Sri Lanka’s ongoing economic reform programme under the International Monetary Fund (IMF) is expected to reach another major milestone next week as the IMF Executive Board prepares to review the country’s latest progress under the Extended Fund Facility (EFF) programme.
According to IMF Mission Chief for Sri Lanka, Evan Papageorgiou, the IMF Executive Board is scheduled to consider the combined Fifth and Sixth Reviews of Sri Lanka’s reform programme on Wednesday, May 27.
The upcoming review is expected to play a crucial role in determining the continuation of IMF financial support and shaping the future direction of Sri Lanka’s broader economic recovery process.
Speaking about the country’s recent economic progress, Papageorgiou stated that Sri Lankan authorities have made “significant progress” in restoring macroeconomic stability, rebuilding foreign reserves, and improving investor confidence over the past few years.
He noted that these reforms have gradually helped stabilize the economy following the unprecedented financial crisis that severely affected Sri Lanka in 2022. According to the IMF official, progress made under the reform programme has also received positive recognition from investors, stakeholders, and sections of the public, helping place the country on a comparatively more stable economic path.
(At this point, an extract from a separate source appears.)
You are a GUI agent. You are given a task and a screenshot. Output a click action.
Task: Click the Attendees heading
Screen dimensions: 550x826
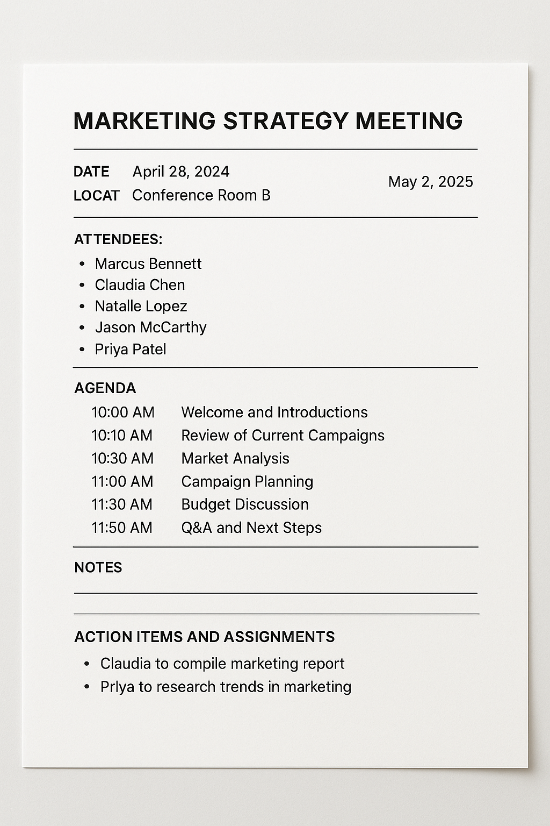point(118,239)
However, Papageorgiou also cautioned that recent global developments continue creating fresh economic pressures for Sri Lanka, especially within a difficult international environment currently affecting many economies worldwide.
“Recent global developments have brought renewed pressures, as is the case for many economies in a challenging external environment,” he stated.
He further emphasized that managing external economic shocks remains difficult, but stressed that Sri Lanka’s current economic policy framework is now significantly stronger than it was prior to the economic collapse.
For Sri Lanka, the IMF programme remains one of the most critical components of the country’s recovery strategy following its worst economic crisis in modern history. The 2022 crisis led to severe shortages of fuel, medicine, cooking gas, food imports, and foreign currency, while also triggering political instability and public unrest across the country.
Since entering the IMF Extended Fund Facility programme, Sri Lanka has introduced a series of major fiscal reforms, tax increases, monetary policy adjustments, and public finance measures aimed at stabilizing the economy and rebuilding international confidence.
The IMF programme has also become directly linked to Sri Lanka’s ongoing debt restructuring process and future access to international financial markets. Economic analysts say continued IMF support remains essential for maintaining investor confidence, strengthening reserves, stabilizing the rupee, and unlocking additional financial assistance from other international institutions such as the World Bank and Asian Development Bank.
Papageorgiou further highlighted that maintaining policy consistency and allowing the economy to gradually adjust to changing global conditions would be crucial for sustaining the progress achieved so far.
“We look forward to continued close engagement with the Sri Lankan authorities as the reform agenda advances,” he added.
Meanwhile, market analysts and investors are expected to closely monitor the outcome of the upcoming IMF Executive Board review, as it could significantly influence Sri Lanka’s economic outlook, foreign financing opportunities, investor sentiment, and broader financial stability in the months ahead.
The review also comes at a sensitive period for Sri Lanka, as the country continues facing exchange rate pressures, rising living costs, and concerns over balancing economic recovery with public hardships caused by taxation and austerity measures linked to the reform programme.
What happens next will largely depend on the IMF Executive Board’s assessment, the continuation of economic reforms, global economic conditions, and Sri Lanka’s ability to maintain long-term fiscal discipline and financial stability.